Exercise data
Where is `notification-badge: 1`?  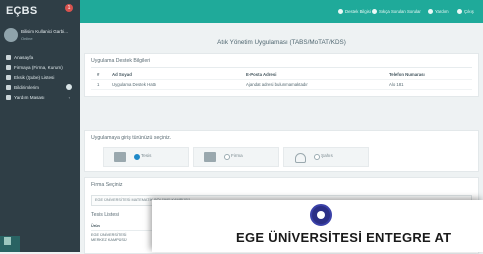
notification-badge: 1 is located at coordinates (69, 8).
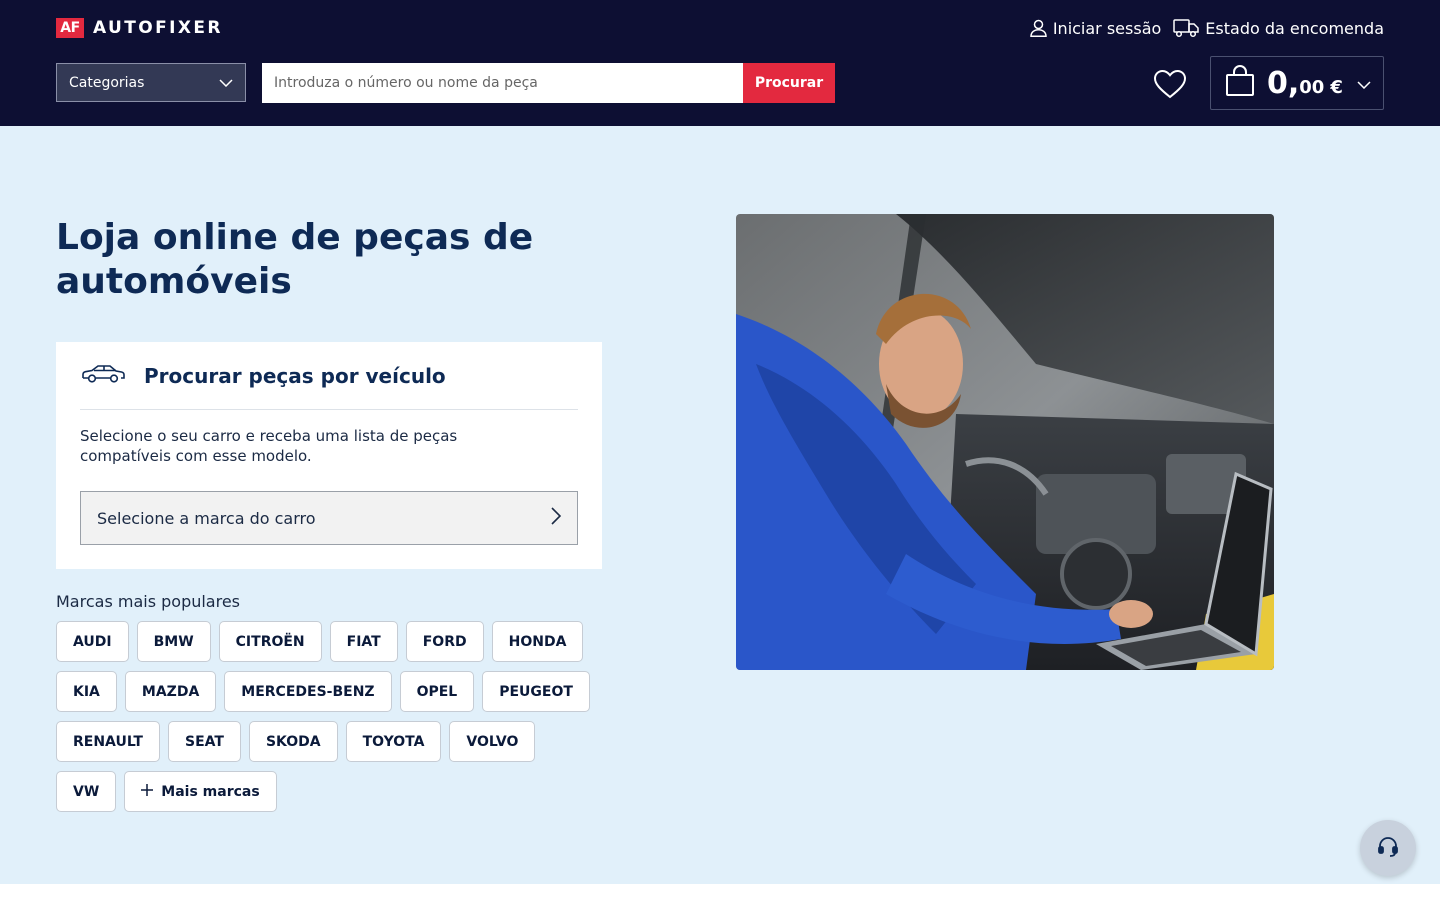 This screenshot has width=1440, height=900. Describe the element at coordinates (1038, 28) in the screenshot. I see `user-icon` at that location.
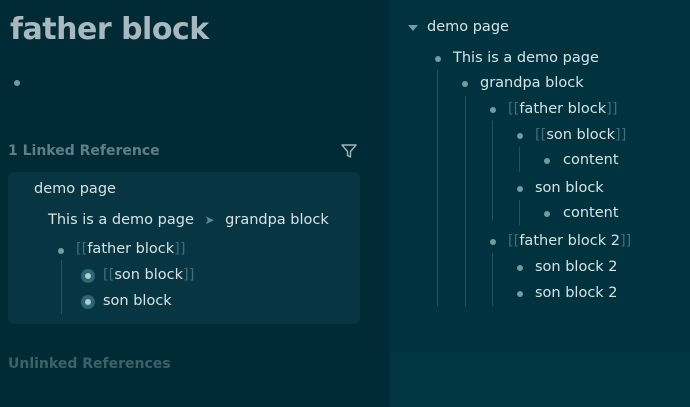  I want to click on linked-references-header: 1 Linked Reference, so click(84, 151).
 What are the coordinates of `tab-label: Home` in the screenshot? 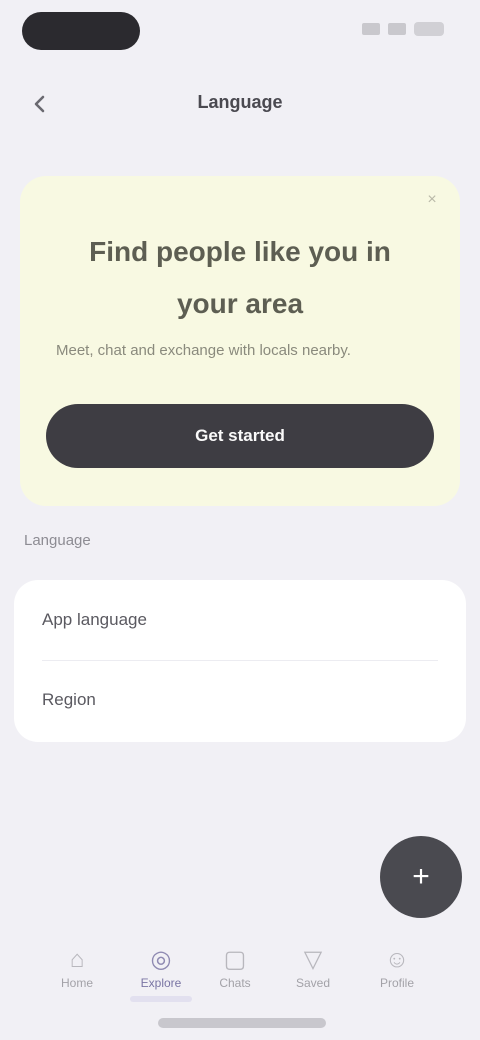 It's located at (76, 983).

---

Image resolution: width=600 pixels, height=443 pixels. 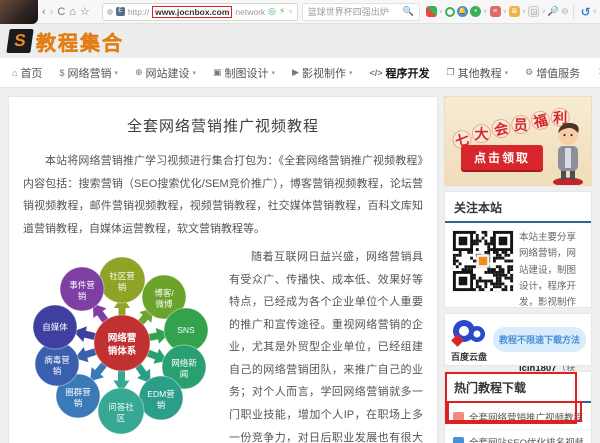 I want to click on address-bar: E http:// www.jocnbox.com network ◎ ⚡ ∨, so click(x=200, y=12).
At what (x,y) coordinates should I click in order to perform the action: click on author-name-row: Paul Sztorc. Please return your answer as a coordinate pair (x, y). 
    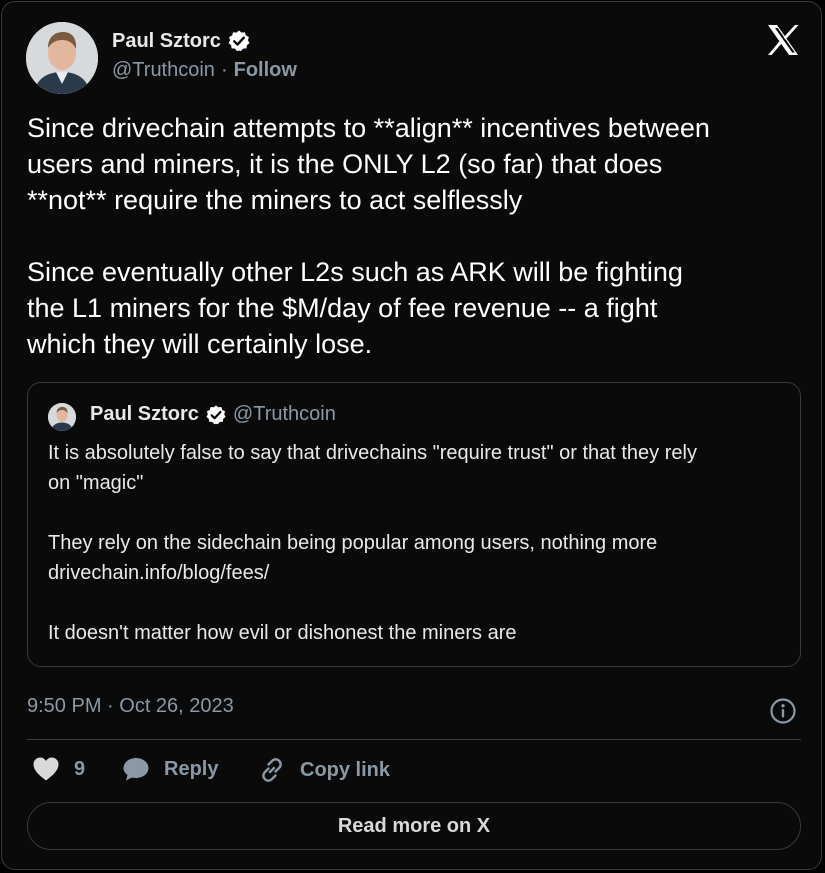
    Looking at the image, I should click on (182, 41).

Task brief
Show each line of the rows above that contains the word "should".

Exercise output
At what (x,y) coordinates should I click in order to perform the action: click on author-name-row: Paul Sztorc. Please return your answer as a coordinate pair (x, y). 
    Looking at the image, I should click on (182, 41).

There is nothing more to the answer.